How can we ensure that communication technology is flawless? How can we predict all possible attack scenarios? How can the interactions between thousands of users and the resulting vulnerabilities be taken into account? What exactly do we mean by “security”: user anonymity, authentication, the confidentiality of exchanges, the non-traceability of stored data?
Challenges for smartphones, bank cards, online shopping, etc.
At first glance, the sheer number of questions surrounding the security of protocols is enough to make you dizzy. For Itsaka Rakotonirina, however, this is a cause for enthusiasm:“I first became aware of this field of research as part of an internship at Inria Nancy, during my Master’s degree in fundamental computing. I found the level of complexity captivating. It takes years for any progress to be made. However, they have an impact on the use of smartphones, bank cards, online retailers, etc.”
In Nancy, the young PhD student joined the PESTO team, which had laid some of the groundwork in relation to these questions. The researchers divide their work into different security aspects (anonymity, the confidentiality of electronic voting, etc.), which are then evaluated in turn. They avoid becoming lost in scenarios involving thousands of simultaneous users, which are often too difficult to solve through calculation, instead choosing to intentionally reduce the number.“With three participants for electronic voting, or five for biometric passports, we are able to cover the majority of known attacks. These are sometimes highly sophisticated.”
Verifying properties as opposed to testing an infinite number of scenarios
Lastly, the researchers don’t exhaust themselves by endlessly testing different scenarios. They verify that the cryptographic protocols are able to intrinsically guarantee a given property “through construction”, using a mathematical demonstration.
Itsaka Rakotonirina's PhD thesis is on designing and programming an automatic proof generator.“I begin with what we want the protocol to do; non-traceability is guaranteed, for example, if it is impossible to distinguish between the protocol executed by two agents, A and B, and the protocol executed twice by either A or B. I then translate this into mathematical language, before feeding it into the tool that we have programmed in order for analysis of the protocol to be carried out as quickly as possible.”
A quick and comprehensive verification tool
This approach can be applied to all security properties, unlike many verification tools, which specialise in either one or the other. Inria Nancy has deployed it since 2014 in DEEPSEC*, a quick and comprehensive tool.“We make improvements to it on a regular basis”, adds Itsaka.We were recently able to verify the confidentiality of an electronic voting protocol in just a few seconds, something that had previously taken 12 hours.”
It wasn’t long before the young PhD student’s research attracted attention. In the spring of 2018, the paper that he co-wrote with his two supervisors for the international IEEE Symposium on Security and Privacy received a Distinguished Paper Award.

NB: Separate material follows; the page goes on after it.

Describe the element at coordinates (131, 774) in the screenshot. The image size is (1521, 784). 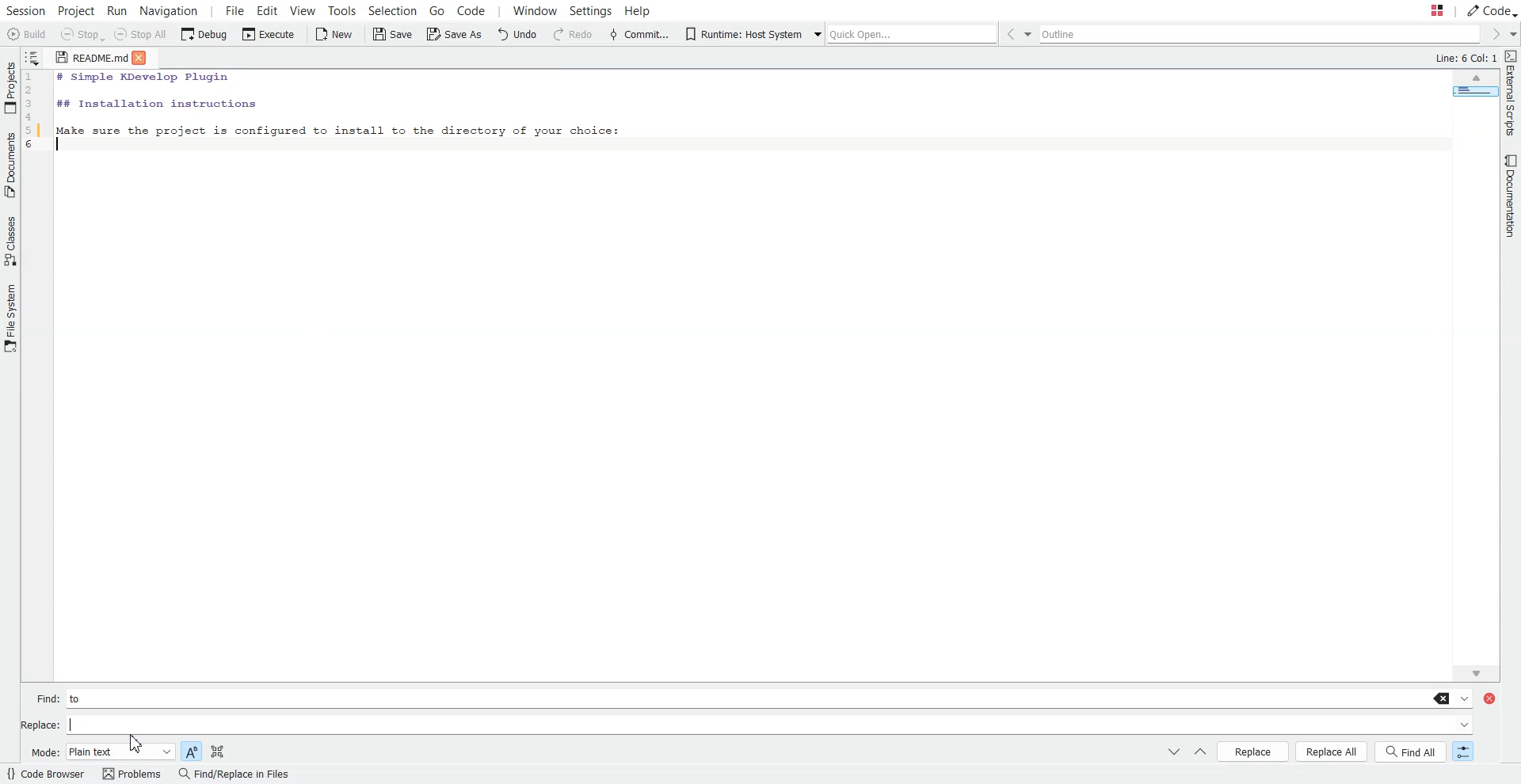
I see `Problems` at that location.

In early 2019, Microsoft Research offered him the chance to come and work for the summer at their site in the UK (see box).
Scouted and recognised by Google
Not long afterwards, he was announced as one of the winners of the PhD Fellowship awarded by Google, in the Privacy and Security category. This grant will enable him to travel to any international conferences he may wish to attend and to visit the company’s headquarters in Mountain View, California.“This sort of distinction really stands out on a young researcher’s CV. Google recognised the quality of my research and have opened their doors to me, without asking for anything in return. That’s something I won't forget, even if I’m looking more towards a career in academic research.”
We can understand why. Research into cryptographic protocols is regularly driven by updates to new defects or new types of attack. At the same time, connected objects are becoming increasingly commonplace, playing a major role in our daily lives.“The aim of my research is to enhance the trust of users; to ensure that, thanks to our verification tools, cryptographic protocols are able to offer the best possible guarantees in terms of security.”
*DEciding Equivalence Properties for SECurity protocols
A summer at Microsoft
In the summer of 2019, Itsaka Rakotonirina spent three months at Microsoft Research in Cambridge (United Kingdom). He was in charge of a new communication protocol and supplying it with security proofs. Guiding production in this way, in accordance with security criteria, helps bring about far more robust systems, even if it does require significantly more development work from the outset.